Diving into OpenStack Network Architecture - Part 2 - Basic Use Cases

Posted by Ronen Kofman on Oracle Blogs See other posts from Oracle Blogs or by Ronen Kofman
Published on Thu, 5 Jun 2014 05:36:51 +0000 Indexed on 2014/06/05 9:34 UTC
Read the original article Hit count: 382

Filed under:

/OpenStack

In the previous post we reviewed several network components including Open vSwitch, Network Namespaces, Linux Bridges and veth pairs. In this post we will take three simple use cases and see how those basic components come together to create a complete SDN solution in OpenStack. With those three use cases we will review almost the entire network setup and see how all the pieces work together. The use cases we will use are:

1. Create network – what happens when we create network and how can we create multiple isolated networks

2. Launch a VM – once we have networks we can launch VMs and connect them to networks.

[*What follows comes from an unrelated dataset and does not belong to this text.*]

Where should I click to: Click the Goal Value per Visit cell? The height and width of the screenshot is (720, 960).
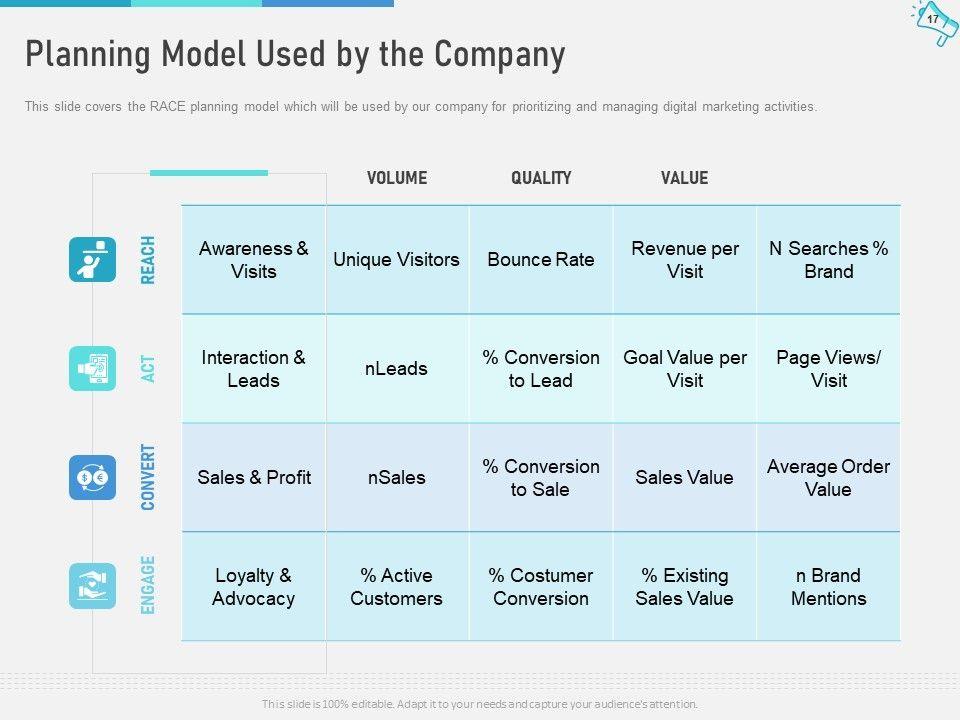point(685,369)
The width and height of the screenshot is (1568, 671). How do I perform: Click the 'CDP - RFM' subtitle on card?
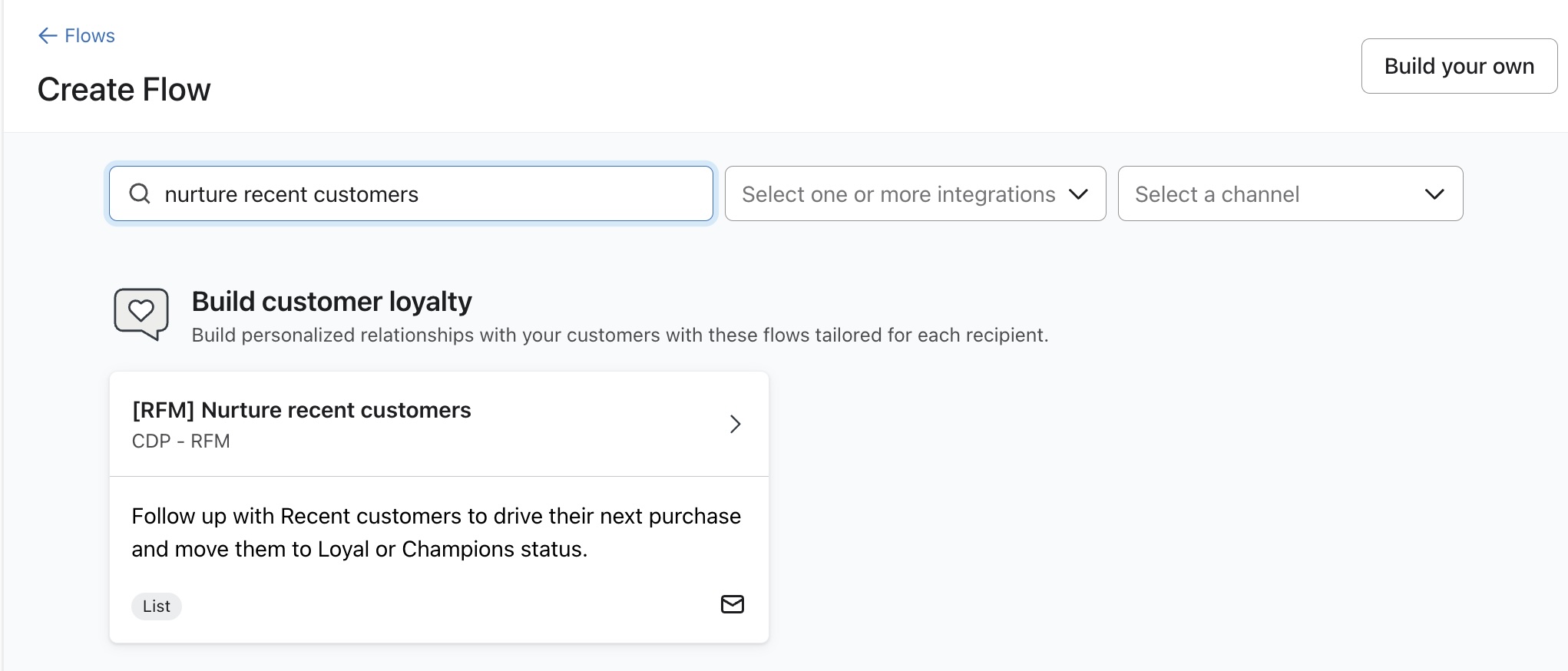coord(180,441)
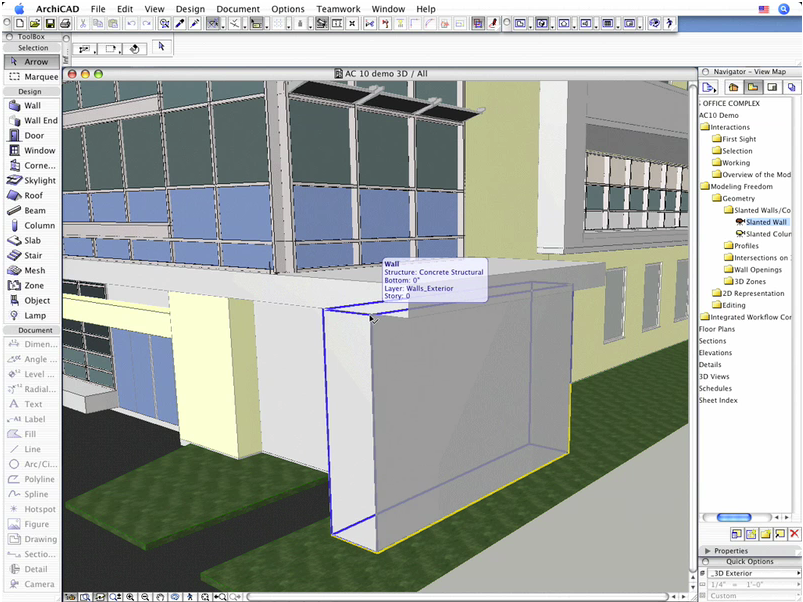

3. DHCP request from a VM – OpenStack can automatically assign IP addresses to VMs. This is done through local DHCP service controlled by OpenStack Neutron. We will see how this service runs and how does a DHCP request and response look like.

In this post we will show connectivity, we will see how packets get from point A to point B. We first focus on how a configured deployment looks like and only later we will discuss how and when the configuration is created. Personally I found it very valuable to see the actual interfaces and how they connect to each other through examples and hands on experiments. After the end game is clear and we know how the connectivity works, in a later post, we will take a step back and explain how Neutron configures the components to be able to provide such connectivity.

We are going to get pretty technical shortly and I recommend trying these examples on your own deployment or using the Oracle OpenStack Tech Preview. Understanding these three use cases thoroughly and how to look at them will be very helpful when trying to debug a deployment in case something does not work.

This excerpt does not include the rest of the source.